Чем дольше она говорила, тем противней на душе у меня становилось. Именно потому, что она права во всём. Не могу я теперь эту тощую «старушку» бросить на произвол судьбы.
Стыдно.
— Ну а если я, к примеру, пригрожу «нашему» Племени, что поубиваю их всех — если тронут…
— Очень смешно. Уж если надумал убить эту даму, скажи мне — я выберу способ попроще. И не такой болезненный. Сам знаешь: то, что ты поколотил этих несчастных малышей, вовсе не сделало тебя Авторитетом в племени. Ну, или говоря понятней: тебе придётся
Я промолчал. Мать говорит:
— Нечего сопеть и чесать затылок. Знал, на что идёшь.
— Да знал… Но если бы я… Меня бы совесть мучила до самой смерти.
— Небось, когда отстреливался от амазонок Кинары-8, не думал о совести… — этак ворчливо комментирует моя Хозяйка. Затем говорит совсем другим тоном, — Ладно. Знаю, что мучила бы. Ты хоть и пытаешься казаться хуже, чем есть, в душе очень чуткий и ранимый. Кроме того, врождённо-приобретённая порядочность не позволяет тебе равнодушно…

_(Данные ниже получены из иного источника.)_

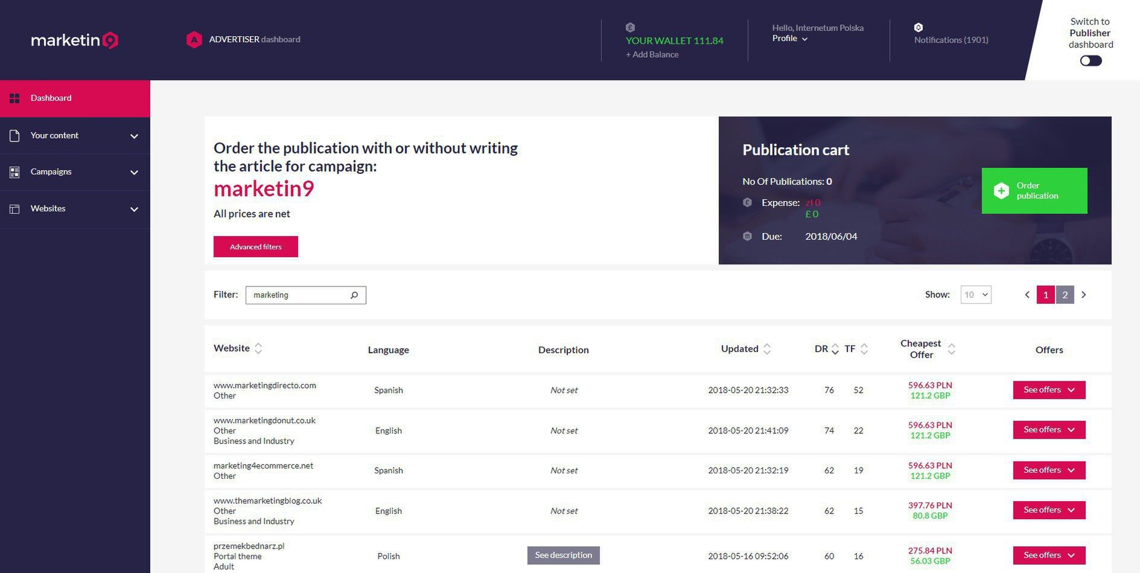
Task: Toggle Switch to Publisher dashboard
Action: coord(1091,60)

— Мать! Замолчи сейчас же!
Ненавижу, когда она так говорит. Никогда не мог понять — то ли серьёзно, то ли издевается.
— Ну и пожалуйста — могу и замолчать.
— Э-э… Мать. Извини. Погорячился. Просто в такой ситуации мы — ну, вернее, я! — ещё не был. Да и на кого мне рассчитывать, как не на тебя?! Что посоветуешь?
— Пока — ничего. — чувствую, ещё дуется. — Пусть очнётся. Может, сама что-нибудь придумает, или подскажет… Ладно, отдыхай — я приведу её в чувство не раньше завтрашнего утра.
И… Твои очередные извинения приняты.
Утром, после завтрака, который почему-то не лез в глотку, и тренажёров, которые оказались жутко сложными (А робо-ли меня ещё и побил!), я заставил себя пройти в медотсек.
А что? Встречал же я раньше опасность лицом к лицу? Ну и вперёд!..
Хоть я и старался не шуметь, эта «девушка» услышала шаги.
Открыла оказавшиеся почему-то невероятно огромными, глаза, повернула заплаканное лицо ко мне.
Меня как ножом по сердцу резануло. Более несчастного и беззащитного создания отродясь не видал. А глаза-то у неё… Вовсе не старушечьи. Голубые. И — светятся.
Я замер, словно кусок чёртова свиного студня, не дойдя до кровати пару шагов.
Однако это ничего не остановило и не исправило.
Две тоненькие, полупрозрачные от недоедания ручки протянулись ко мне, и я услышал слабый голос. Мать перевела:
— Пожалуйста… Подойди!
Ну, подошёл, конечно — куда ж деваться.
Когда приблизился вплотную, мои ноги оказались в кольце объятий, а на бёдра выплеснулся поток горючих и чертовски мокрых слёз. Затылком чуял кривую усмешку Матери.
Так что мне пришлось встать на колени, и принять всё это безобразие на «могучую» грудь.
А то уж больно глупо я себя чувствовал — с охваченными чреслами-то…
«Девушка» моя между тем вовсе не молчала, а изливала поток слов, не то чтобы совсем бессвязных… Но жутко пугающих.